§ **What you are asked to do**
Rewrite the entries from the line containing "You are a GUI" through the line containing "Image resolution: width=517", inclusive, with "click action" replaced by "tap action" and everything else left unchanged.

§ **Records for this exercise**

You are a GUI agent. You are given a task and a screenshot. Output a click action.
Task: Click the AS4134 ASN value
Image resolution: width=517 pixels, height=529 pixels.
---
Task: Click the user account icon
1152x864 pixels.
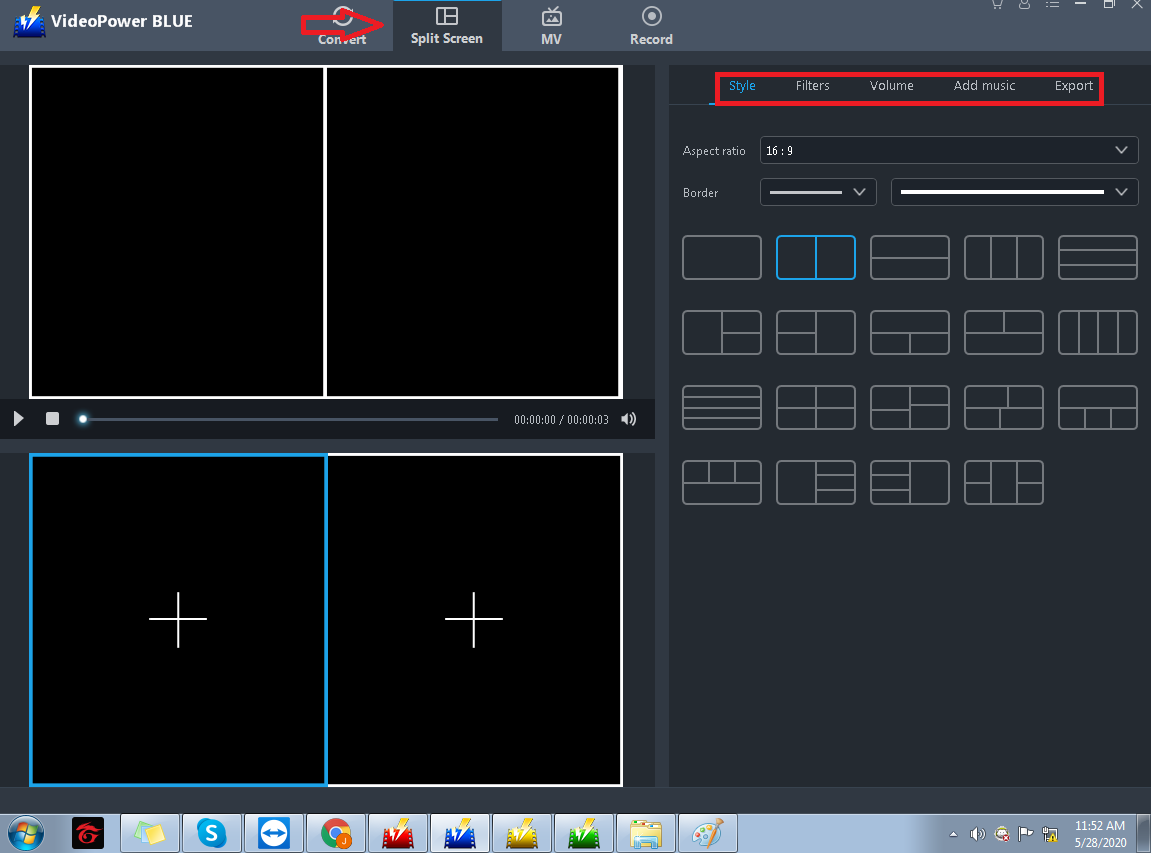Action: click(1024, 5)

§ **The result**
You are a GUI agent. You are given a task and a screenshot. Output a tap action.
Task: Click the AS4134 ASN value
Image resolution: width=517 pixels, height=529 pixels.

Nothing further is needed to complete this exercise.